Recurring Deposit (RD) – Premature Withdrawal, Closure, Late Payment Charges
Recurring Deposit (RD) Premature Withdrawal
Recurring deposit is a type of account wherein you authorize banks to deduct fixed amount of money from your savings account every month (you can also deposit online) and tenure varies for each bank. For e.g. In SBI the minimum tenure is 1 year whereas for ICICI it is only 6 months. And maximum tenure is 10 years for both the banks. Minimum deposit amount varies between public and private banks which has higher monthly deposits.
Interest Rate on Early Withdrawal/Closure
In RD premature withdrawal is possible however the interest rate offered would be less as compared to the normal base rate which is 8.40% per annum. However some banks would deduct interest rate by 1%-2% for which the deposit remained in the bank.
Minimum lock-in period for RD account is 1 month and account holder’s request for premature withdrawal before this lock-in period would earn zero interest and in such cases, only the principal amount deposited would be refunded to the account holder by the banks. In addition to the penal interest, any incentives offered are also denied.
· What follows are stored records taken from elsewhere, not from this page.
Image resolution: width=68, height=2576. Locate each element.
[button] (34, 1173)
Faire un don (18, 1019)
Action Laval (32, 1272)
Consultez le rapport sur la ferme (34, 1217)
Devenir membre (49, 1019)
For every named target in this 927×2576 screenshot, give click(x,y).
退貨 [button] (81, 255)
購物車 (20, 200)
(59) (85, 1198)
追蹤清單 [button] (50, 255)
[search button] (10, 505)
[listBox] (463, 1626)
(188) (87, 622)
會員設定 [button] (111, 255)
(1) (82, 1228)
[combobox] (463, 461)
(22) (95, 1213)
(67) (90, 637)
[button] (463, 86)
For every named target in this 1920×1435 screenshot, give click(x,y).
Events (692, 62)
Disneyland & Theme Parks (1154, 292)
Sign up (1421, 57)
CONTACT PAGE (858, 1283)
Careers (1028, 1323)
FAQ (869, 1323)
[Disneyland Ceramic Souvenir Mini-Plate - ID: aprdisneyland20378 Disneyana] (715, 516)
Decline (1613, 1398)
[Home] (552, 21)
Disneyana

Default/Late Payment Charges
If an investor misses to pay monthly instalments for 3 consecutive months or more (varies for each bank) then your account would be permanently closed/discontinued until the account holder pays the outstanding payment due. However banks might penalize by applying service charge which is very small Rs. 10. If person does not want account revival and wants money back then the account holding bank will apply premature withdrawal rules and accordingly interest would be applied.